Returning to composition, Sapho worked and performed in Bagdad, Jerusalem, Nazareth and Gaza before recording Orients (2003) with a classical orchestra made of Jewish, Muslim and Christian musicians. In 2005, accompanied on stage by a flamenco guitarist, she focused on material by famous French songwriter and composer Léo Ferré. In 2006, the album Sapho chante Léo Ferré – Ferré Flamenco followed, featuring a song translated in Darija (Moroccan Arabic dialect).
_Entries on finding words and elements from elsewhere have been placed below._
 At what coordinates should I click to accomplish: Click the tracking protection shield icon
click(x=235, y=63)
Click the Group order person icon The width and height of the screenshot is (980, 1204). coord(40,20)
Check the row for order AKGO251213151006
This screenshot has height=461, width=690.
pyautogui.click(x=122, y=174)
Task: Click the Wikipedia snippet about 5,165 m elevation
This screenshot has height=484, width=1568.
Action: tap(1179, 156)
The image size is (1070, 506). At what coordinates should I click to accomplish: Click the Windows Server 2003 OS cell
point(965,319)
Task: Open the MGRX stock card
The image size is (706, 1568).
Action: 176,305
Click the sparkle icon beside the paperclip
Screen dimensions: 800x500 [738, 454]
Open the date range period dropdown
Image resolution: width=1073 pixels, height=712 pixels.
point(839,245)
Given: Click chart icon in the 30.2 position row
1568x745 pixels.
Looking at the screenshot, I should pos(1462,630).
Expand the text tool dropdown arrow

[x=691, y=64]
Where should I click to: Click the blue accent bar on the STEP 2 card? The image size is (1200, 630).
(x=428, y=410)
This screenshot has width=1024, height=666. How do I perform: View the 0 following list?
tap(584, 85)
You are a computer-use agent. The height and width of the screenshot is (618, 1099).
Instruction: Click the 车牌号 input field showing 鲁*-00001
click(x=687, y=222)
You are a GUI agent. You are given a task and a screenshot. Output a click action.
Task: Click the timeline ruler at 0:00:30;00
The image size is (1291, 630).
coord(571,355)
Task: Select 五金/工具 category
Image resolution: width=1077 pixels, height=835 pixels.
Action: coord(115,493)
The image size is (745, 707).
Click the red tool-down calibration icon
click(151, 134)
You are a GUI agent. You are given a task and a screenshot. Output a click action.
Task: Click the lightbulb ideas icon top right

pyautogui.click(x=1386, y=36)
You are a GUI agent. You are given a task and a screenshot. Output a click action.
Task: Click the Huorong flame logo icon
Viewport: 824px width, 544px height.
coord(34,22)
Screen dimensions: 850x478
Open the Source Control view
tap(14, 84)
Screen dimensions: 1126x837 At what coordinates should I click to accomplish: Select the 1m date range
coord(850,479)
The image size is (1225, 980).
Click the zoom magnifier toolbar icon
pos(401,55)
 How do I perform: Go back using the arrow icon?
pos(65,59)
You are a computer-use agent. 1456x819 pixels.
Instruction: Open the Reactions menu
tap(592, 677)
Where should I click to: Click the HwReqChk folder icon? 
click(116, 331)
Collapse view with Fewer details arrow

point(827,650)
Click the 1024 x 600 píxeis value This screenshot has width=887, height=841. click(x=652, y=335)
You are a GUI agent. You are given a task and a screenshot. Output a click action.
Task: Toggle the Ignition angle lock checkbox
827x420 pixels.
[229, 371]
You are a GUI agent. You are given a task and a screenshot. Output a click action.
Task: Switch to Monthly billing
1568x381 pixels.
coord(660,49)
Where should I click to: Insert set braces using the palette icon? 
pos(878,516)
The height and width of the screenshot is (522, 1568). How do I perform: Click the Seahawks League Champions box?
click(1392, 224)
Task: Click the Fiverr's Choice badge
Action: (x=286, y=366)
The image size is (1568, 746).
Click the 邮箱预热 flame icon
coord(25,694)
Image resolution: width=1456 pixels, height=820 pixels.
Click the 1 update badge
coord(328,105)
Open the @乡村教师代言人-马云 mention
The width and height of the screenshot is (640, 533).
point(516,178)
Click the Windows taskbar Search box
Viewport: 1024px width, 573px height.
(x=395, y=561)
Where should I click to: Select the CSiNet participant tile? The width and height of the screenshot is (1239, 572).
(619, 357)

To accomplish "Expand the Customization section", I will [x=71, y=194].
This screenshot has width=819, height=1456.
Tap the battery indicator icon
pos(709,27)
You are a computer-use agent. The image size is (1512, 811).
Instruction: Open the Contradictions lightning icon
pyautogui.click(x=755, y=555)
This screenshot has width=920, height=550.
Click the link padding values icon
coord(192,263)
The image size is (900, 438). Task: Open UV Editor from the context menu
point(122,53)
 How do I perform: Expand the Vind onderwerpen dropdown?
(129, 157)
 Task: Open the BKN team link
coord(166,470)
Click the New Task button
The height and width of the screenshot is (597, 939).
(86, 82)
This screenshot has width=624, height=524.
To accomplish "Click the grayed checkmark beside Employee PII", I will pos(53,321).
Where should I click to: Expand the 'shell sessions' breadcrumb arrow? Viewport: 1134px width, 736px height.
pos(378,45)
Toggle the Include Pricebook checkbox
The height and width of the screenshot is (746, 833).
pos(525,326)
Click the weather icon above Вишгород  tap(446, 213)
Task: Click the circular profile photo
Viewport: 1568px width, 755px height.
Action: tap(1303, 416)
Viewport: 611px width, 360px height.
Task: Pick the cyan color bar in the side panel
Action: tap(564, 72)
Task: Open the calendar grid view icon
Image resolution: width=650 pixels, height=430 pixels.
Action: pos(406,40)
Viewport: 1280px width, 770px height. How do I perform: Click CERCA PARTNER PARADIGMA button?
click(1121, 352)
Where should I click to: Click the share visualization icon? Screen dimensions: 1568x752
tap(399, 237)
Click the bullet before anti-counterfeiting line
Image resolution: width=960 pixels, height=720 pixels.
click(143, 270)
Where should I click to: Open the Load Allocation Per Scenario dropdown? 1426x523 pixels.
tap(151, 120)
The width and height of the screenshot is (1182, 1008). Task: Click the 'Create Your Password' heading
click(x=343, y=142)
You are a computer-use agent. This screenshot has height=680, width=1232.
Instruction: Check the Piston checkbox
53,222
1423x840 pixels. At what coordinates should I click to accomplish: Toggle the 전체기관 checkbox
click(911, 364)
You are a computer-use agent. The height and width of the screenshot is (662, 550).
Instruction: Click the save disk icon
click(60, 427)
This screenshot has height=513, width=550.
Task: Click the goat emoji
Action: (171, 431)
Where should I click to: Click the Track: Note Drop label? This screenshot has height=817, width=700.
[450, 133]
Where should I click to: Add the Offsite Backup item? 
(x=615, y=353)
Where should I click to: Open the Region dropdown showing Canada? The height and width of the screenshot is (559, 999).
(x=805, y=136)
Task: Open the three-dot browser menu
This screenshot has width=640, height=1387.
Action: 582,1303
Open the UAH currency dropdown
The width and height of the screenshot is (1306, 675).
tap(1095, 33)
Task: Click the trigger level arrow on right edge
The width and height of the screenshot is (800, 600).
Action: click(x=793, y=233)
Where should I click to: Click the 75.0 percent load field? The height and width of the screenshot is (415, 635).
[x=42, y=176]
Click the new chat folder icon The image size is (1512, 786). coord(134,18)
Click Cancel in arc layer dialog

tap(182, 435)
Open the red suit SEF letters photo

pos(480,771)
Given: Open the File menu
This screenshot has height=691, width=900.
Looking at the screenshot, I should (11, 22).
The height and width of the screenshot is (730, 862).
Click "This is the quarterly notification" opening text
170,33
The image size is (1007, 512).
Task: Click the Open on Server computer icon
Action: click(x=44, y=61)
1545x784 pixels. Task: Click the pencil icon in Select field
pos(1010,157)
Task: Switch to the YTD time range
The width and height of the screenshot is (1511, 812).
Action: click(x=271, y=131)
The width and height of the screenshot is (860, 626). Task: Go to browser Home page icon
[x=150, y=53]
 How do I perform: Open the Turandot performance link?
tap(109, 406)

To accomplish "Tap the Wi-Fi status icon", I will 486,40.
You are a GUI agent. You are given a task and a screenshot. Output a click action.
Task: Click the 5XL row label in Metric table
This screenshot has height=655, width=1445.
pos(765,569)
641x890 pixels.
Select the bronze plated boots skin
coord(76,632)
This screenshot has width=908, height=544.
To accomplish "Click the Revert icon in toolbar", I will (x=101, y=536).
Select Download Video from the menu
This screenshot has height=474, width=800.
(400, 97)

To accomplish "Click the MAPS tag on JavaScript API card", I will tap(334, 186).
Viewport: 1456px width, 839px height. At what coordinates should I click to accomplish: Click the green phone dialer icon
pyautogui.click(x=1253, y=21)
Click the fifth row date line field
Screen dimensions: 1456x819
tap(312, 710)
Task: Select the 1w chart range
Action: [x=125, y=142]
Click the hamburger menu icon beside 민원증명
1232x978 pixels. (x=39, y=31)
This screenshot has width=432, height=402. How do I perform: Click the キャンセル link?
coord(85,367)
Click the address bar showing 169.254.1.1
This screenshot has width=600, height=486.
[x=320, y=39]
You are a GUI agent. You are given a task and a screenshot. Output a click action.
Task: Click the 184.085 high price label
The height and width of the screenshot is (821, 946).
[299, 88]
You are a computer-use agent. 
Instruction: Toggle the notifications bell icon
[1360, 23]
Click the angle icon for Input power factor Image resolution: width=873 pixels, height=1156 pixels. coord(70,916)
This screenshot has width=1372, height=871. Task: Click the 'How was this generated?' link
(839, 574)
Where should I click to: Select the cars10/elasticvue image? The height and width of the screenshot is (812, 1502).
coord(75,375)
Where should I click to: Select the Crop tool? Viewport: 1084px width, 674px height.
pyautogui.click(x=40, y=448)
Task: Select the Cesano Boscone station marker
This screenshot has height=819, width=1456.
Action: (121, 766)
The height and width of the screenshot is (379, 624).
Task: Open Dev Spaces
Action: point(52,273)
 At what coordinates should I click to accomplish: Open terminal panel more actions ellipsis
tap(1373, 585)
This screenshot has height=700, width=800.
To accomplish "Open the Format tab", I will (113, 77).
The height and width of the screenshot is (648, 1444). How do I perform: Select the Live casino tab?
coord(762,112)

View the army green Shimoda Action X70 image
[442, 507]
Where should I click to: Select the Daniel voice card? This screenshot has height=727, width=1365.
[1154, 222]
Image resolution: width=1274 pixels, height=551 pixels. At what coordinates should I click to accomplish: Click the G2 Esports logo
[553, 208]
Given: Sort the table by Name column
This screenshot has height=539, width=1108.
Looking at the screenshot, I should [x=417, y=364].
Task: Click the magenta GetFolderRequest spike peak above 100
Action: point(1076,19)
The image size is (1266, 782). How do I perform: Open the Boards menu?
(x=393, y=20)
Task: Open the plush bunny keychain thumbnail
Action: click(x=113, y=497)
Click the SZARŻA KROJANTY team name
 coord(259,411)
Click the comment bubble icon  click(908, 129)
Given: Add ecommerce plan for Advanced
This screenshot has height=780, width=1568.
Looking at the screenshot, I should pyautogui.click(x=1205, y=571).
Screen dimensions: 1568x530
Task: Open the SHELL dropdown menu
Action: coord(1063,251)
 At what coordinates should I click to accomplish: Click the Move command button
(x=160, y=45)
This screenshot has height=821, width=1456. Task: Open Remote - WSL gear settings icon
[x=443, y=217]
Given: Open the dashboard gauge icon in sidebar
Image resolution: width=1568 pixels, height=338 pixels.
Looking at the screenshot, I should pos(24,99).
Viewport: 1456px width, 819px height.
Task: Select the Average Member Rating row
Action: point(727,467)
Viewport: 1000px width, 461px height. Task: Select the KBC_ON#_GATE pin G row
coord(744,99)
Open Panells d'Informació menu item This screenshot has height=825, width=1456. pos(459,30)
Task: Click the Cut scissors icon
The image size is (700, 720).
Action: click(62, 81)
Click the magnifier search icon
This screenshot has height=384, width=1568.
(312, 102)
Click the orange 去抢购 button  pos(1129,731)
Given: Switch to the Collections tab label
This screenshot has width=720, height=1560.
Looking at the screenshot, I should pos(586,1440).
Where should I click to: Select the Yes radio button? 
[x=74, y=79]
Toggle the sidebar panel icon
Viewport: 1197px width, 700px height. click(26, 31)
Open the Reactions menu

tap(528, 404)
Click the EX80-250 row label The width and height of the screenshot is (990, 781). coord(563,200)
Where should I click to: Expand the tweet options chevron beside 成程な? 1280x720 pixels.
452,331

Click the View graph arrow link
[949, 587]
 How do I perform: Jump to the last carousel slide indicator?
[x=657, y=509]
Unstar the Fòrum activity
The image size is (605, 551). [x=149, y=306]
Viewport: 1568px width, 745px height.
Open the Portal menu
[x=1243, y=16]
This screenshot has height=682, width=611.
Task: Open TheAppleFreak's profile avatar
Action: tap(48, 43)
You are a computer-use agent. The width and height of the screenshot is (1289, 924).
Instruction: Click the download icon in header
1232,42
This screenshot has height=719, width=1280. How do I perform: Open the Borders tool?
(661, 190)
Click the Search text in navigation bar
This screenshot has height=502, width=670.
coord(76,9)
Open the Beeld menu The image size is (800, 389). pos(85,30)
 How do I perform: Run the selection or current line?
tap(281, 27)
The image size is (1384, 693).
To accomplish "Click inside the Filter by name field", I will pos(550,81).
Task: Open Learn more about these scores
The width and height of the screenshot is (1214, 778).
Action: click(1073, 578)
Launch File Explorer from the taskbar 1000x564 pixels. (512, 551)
Her latest album, Universelle, in French, English and Darija is a kind of travel through all of her influences, from blues to traditional sounds.

==Discography==
- 1975 Comment j'm'habille (45 single under the name of Louise Bastien)
- 1977 Le balayeur du Rex
- 1980 Sapho
- 1980 Le Paris stupide
- 1982 Passage d'enfer
- 1983 Barbarie
- 1985 Passions, passons
- 1986 Sapho Live au Bataclan
- 1987 El Sol y la Luna
- 1991 La Traversée du désir
- 1995 El Atlal (Sapho chante Oum Kalsoum)
- 1996 Jardin andalou
- 1997 Digital Sheikha
- 1999 La Route nue des hirondelles
- 1999 Sapho Live
- 2003 Orients
- 2006 Ferré Flamenco (Sapho chante Léo Ferré)
- 2008 Universelle
- 2011 Velours sous la terre
- 2018 Sapho chante Barbara
- 2022 Jalousie, Amour, Mort (J.A.M.)
- 2024 Sapho Live au New Morning

==Featurings==
- 2008 Les Feuilles mortes (Jacques Prévert/Joseph Kosma), features on the album Le Retour..., by jazz composer Rodolphe Raffali
- 2008 Roman (poem by Arthur Rimbaud), features on the tribute album composed by the didgeridoo player Raphaël Didjaman
- 2004 Agir Réagir (Jean-Jacques Goldman/Daniel Berthiaume), collective single produced by the association Juste pour eux and the Secours populaire français to raise funds for the families of the victims of the 2004 Al Hoceima earthquake in Morocco
- 1987 Duerme Negrito (South American traditional / lyrics adaptation by Atahualpa Yupanqui) duet with the Argentinian singer: Jaïro, features on the album El Sol y la Luna
- 1986 Maman, j'aime les voyous (Guest appearance as the mermaid and soundtrack for Rue du départ, a film directed by Tony Gatlif)

==Books==
- Guerre, Words y Plato, poems, La Différence, 2009 (ISBN 2729118470 / ISBN 978-2729118471).
- Juste avant de voir, poems and illustrations by Benjamin Levesque, Area, Paris, 2005 (ISBN 2352760208 / ISBN 978-2352760207).
- Le Livre des quatorze semaines, poems, La Différence, 2004 (ISBN 2729115056 / ISBN 978-2729115050).
- Un très proche Orient, manifest, Joëlle Losfeld, 2001 (ISBN 2844120881).
- Beaucoup autour de rien, novel, Calmann-Lévy, 1999 (ISBN 270212982X / ISBN 978-2702129821).
- Un mensonge, novel, Balland, 1996 (ISBN 2715808011 / ISBN 978-2715808010).
- Patio, opéra intime, novel, Stock, 1995 (ISBN 2234044359 / ISBN 978-2234044357).
- Ils préféraient la lune, novel, Balland, 1987 (ISBN 2715806248 / ISBN 978-2715806245).
- Sous la coupole, drawings, Ultramarine, 1985 (ISBN 2905779020 / ISBN 978-2905779021).
- Douce violence, novel, Ramsay, 1982 (ISBN 2859562575 / ISBN 978-2859562571).